Sin embargo, y reconociendo que son oportunidades que no se dan a diario, hay direcciones emblemáticas, un nombre, una calle o un número, que le confieren a nuestra vivienda, un valor agregado no menor. Y que por otro lado nos exigen, ya sea por el peso histórico o por los llamados “mitos urbanos”, una mayor preocupación a la hora de asentarnos dentro de la misma. A lo largo de mi vida puedo decir con propiedad que he tenido el privilegio de vivir en dos lugares que de solo nombrarlos, te generan casi el mismo status de tener un título nobiliario o un cargo político.
El 17 de la Place des Vosges parisina (antigua plaza Real de tiempos de Enrique IV, Luis XIII y Ana de Austria, es decir principios del 1600), fue mi dirección parisina por casi tres maravillosos años. En un techo del pabellón Bossuet, actual residencia de Jack Lang y Olivier Picasso, no más de 60 metros cuadrados y unas vistas infartantes sobre la Plaza de ladrillo y pizarra, mi reducto , más gabinete de curiosidades que otra cosa, él lugar que me hizo millonario sin tener un peso en el bolsillo. Más bien casi, lo suficiente para alquilar, comprar la baguette diaria y poco más. Gran laboratorio de ensayo de lo que hoy conocemos como “sello Alsina”, este departamento me obligó a entender que es imposible avanzar en la decoración, sin mirar hacia atrás.
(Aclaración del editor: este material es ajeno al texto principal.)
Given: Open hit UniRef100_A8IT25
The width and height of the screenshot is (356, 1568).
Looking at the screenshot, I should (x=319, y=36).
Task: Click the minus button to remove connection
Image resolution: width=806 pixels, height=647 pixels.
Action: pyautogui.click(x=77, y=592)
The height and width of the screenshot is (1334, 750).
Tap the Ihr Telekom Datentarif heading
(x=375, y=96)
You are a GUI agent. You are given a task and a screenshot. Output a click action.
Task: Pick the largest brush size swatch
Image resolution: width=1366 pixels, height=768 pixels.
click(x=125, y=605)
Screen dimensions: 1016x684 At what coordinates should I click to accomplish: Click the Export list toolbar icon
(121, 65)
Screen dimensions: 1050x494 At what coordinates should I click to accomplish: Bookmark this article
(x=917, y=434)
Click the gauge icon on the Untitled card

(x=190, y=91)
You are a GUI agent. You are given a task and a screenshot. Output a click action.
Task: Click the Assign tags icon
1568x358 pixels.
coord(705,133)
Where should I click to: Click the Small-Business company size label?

En otro registro absolutamente distinto, grandes espacios, profusión de dormitorios, baños y accesos, los 200 mt2 del edificio Kavanagh, mi nueva dirección en Buenos Aires, me obligará seguro, a desembolsar considerables sumas para dejarlo en el registro que vengo pensando. Terminado en 1936 y en continua controversia de que si fue construido por Corina Kavanagh como una venganza social hacia los Anchorena, tapándoles toda vista hacia la Basílica de los Sacramentos encargada por esta familia en 1916, sí es cierto que fue el rascacielos más alto de Sudamérica y el primer edificio construido por estas latitudes en hormigón armado. Pensado inteligentemente para que cada uno de los 100 departamentos tuviera su ascensor directo, con calefacción y aire acondicionado central, y declarado monumento histórico, vivir hoy mirando desde lo alto la Plaza San Martín con la Cancillería (ex Palacio Anchorena), y desde las habitaciones y baños las torres de Puerto Madero al fondo, un lujo asiático en la ciudad de los contrafrentes. Recién instalado, lo que consiga en términos decorativos, está por verse en que registro de lujo logre aggiornarlo según mis necesidades actuales.